I'm not satisfied with my M31s so far, so I'm trying again on what is one of my oldest deep sky targets. I'm trying a 2-panel mosaic of Andromeda Galaxy. Conditions are excellent: cool, clear, and calm. Chiller at 2.5 A, 4.5 °C. My guide scope is still out of focus; I must not have fully inserted the camera. I plan to do the north end of the galaxy as I image up to the meridian, then I'll do a flip and move to image the south end. Fixed the guider focus issue after the meridian flip. Guiding, for the moment at least, is improved. Excellent performance all the way until dawn. This target is deceptively difficult because of its size and very high dynamic range. I think the bottom and top of the mosaic still don’t match up very well.
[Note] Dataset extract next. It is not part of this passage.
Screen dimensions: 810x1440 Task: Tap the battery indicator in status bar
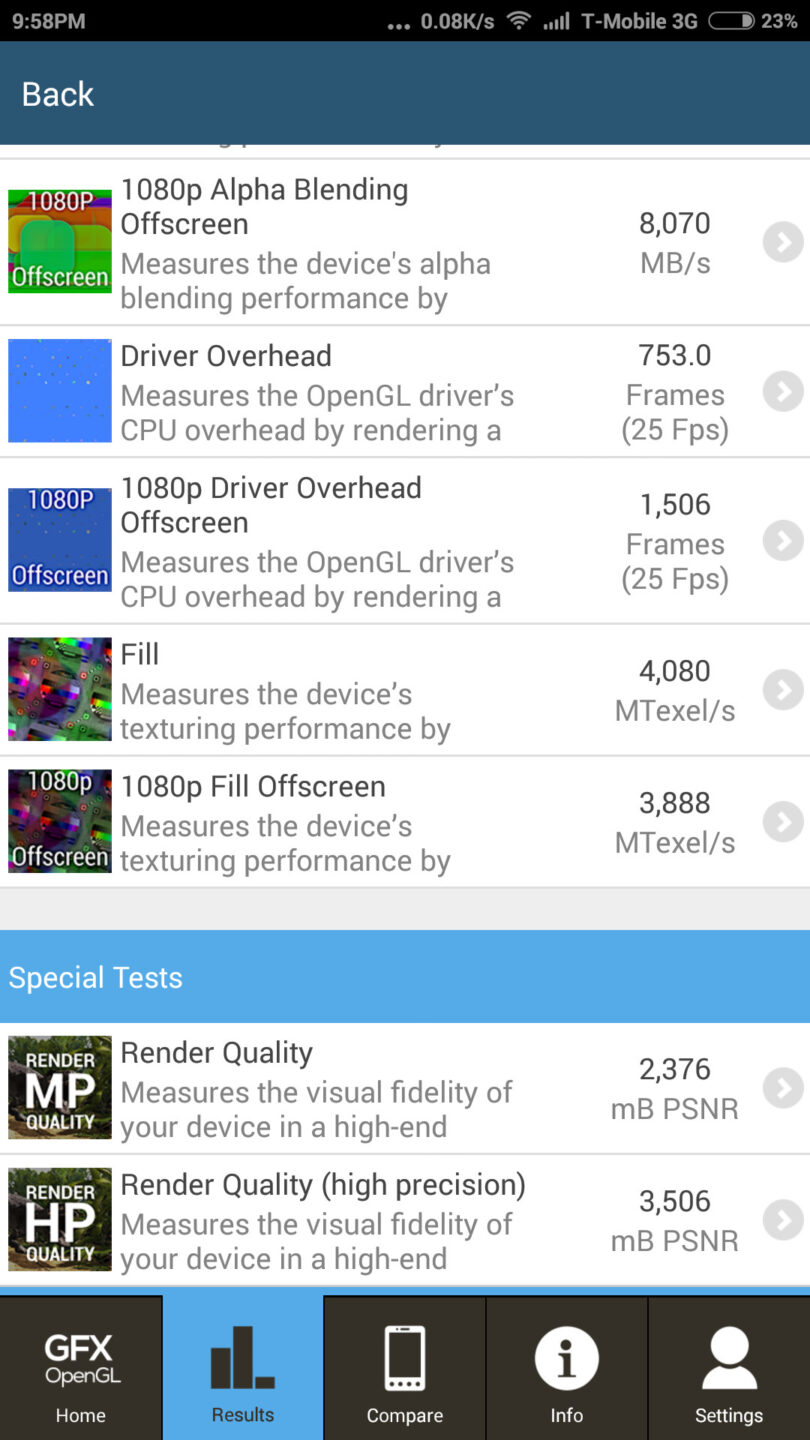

I could spend a lot more time trying to process this better, and probably will, but I think this is my best Andromeda so far. 

Extensively reprocessed in this revision. Some of the chief changes were more deconvolution to bring out detail and lots of layer mask work to keep the overexposed portions from standing out too sharply and to darken the background sky.

Date: 2 Oct 2014
Subject: M31, Great Andromeda Galaxy
Scope: Orion ST-80 + Antares 0.5x telereducer
Filter: Baader UHC-S
Mount: CG-5 (Synta motors, PicGoto Simplificado)
Guiding: 9x50 Finder/Guider + DSI Ic + PHD 2.3.1 (Win 7 ASCOM)
Camera: DSI IIc chiller at 2.50 A, 4 to 2 °C
Acquisition: Nebulosity 3.2.1, no dither
Exposure: Upper, 49x300 s, Lower, 57x300 s
Stacking: Neb 3, bad pixel map, bias included, no flats, OSC nebula filter extract, normalize, debayer and square, trans+rot align, 1.5 SD stack.
Processing: (attempting to do the same thing to upper and lower frames) StarTools 1.3.5.289 Crop; Develop 87.49%; Color: scientific, 250%; Deconvolute 2.0 pix; Life:Less=more; Track Grain size 7.2 pix, Smoothness 70%; Magic:Shrink 1 pix. Photoshop CC 2014 + Carboni Astronomy Tools Healing brush; Photomerge; Levels; Star color enhance (twice); Increase local contrast; Astro Frame.